Les institutions de la Vème République ont été voulues et élaborées pour mettre fin à l’instabilité chronique de la IVème République embourbée dans la guerre d’Algérie. Le mode de scrutin présidentiel et législatif qui a été choisi, l’élection à deux tours, correspondait et favorisait le bipartisme.
Elles ont fonctionné tout à fait correctement jusqu’à ce que s’impose progressivement le FN dans le paysage politique , aujourd’hui incontestablement le premier parti de France, instituant avec le tripartisme une incertitude inconnu jusqu’alors dans un système bien huilé. L’apparition de En Marche a achevé de complexifier le jeu , portant l’incertitude à des sommets jusque là inconnus, et accroissant considérablement les marges d’incertitude que comporte toute élection au suffrage universel.
Les difficultés économiques accumulées, la persistance du chômage de masse, la perte considérable de crédibilité des deux principaux partis de gouvernement minées par les affaires financières et leur incapacité à résoudre le chômage, accentuent cette incertitude et l’angoisse qui en découle dans de larges franges de l’opinion.
Aujourd’hui il n’y a plus beaucoup d’observateurs de la vie politique dans notre pays pour exclure totalement une victoire de l’extrême droite dans moins de trois mois. La montée brutale des taux d’intérêts démontre entre autres que l’inquiétude gagne les marchés ou notre pays trouve aujourd’hui l’argent pour payer ses fonctionnaires..
Quoiqu’il en soit, et quel qu’il soit, la France aura un président, ou une présidente, le 7 mai prochain.
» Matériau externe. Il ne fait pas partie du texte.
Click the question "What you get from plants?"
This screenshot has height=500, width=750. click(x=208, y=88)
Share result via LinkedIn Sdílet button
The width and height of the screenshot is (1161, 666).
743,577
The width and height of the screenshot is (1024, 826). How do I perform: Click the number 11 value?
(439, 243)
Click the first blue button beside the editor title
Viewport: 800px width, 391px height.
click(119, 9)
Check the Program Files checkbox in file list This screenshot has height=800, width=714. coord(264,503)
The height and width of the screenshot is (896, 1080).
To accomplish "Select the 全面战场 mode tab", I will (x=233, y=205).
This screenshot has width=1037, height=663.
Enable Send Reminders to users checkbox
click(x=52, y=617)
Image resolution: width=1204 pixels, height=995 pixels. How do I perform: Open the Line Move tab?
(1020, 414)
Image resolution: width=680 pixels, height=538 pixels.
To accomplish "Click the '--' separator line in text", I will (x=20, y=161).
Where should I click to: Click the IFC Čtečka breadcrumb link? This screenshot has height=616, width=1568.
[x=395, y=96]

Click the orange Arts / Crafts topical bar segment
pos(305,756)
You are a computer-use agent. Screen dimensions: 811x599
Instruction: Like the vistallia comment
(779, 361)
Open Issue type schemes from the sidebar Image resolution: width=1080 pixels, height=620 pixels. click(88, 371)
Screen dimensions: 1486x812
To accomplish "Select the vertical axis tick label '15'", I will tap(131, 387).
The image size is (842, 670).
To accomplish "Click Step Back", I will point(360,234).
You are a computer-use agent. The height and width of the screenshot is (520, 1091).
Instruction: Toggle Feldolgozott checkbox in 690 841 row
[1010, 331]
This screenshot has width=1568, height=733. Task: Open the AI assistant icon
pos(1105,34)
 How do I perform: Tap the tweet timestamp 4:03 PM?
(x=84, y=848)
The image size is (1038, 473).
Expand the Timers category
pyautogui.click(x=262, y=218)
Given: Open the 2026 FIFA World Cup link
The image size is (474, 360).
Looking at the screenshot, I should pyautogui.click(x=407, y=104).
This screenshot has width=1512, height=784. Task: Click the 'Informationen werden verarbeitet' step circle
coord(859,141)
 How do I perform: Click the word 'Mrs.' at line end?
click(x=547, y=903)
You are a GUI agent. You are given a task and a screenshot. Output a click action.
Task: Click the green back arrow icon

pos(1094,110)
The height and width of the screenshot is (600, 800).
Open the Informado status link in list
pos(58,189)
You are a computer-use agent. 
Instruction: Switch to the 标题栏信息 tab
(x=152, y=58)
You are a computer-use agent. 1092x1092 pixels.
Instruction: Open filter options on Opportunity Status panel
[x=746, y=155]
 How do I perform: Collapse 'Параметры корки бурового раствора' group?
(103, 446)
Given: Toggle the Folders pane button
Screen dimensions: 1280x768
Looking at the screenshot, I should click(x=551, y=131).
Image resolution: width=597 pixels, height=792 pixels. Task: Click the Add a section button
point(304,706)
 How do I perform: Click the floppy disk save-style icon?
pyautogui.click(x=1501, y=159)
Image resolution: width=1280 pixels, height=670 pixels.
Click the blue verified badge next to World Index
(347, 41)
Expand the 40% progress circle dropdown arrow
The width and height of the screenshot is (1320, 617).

Ce n’est pas pour autant qu’elle pourra éviter la crise de régime qui s’annonce et dont tous les ingrédients sont dores et déjà là.
Tout indique en effet que celui ou celle qui sera désigné par le corps électoral pour affronter Le Pen ne disposera guère plus de 20% des suffrages exprimés au premier tour, constituant le socle sur lequel il pourra s’appuyer pour conduire sa politique . Quand bien même il serait élu il n’ira pas bien loin s’il veut accomplir des réformes, avec le soutien d’un français sur cinq et peut être un sur sept ou huit si l’on prend en compte les abstentions qui ne manqueront pas d’être importantes au premier tour.
De plus, la dispersion du corps électoral et la présence probable en bonne position des candidats du FN dans de nombreuses circonscriptions le privera très probablement d’une majorité nette et docile pour appliquer les réformes qu’il aura présenté aux électeurs, sans compter la boite de Pandore ouverte par les frondeurs qui annonce des comportements jusque là inconnus au Parlement de la République..
C’est donc une vraie crise de régime que l’on a devant nous, quoiqu’il arrive, et surtout bien sûr en cas d’élection de Le Pen.
De toute évidence une profonde réforme de notre architecture institutionnelle s’impose, et ce sera sûrement l’un des chantiers les plus difficiles pour le nouveau président ou la nouvelle présidente: en effet tout le monde le souhaite, mais un large consensus sur son ampleur est plus qu’improbable.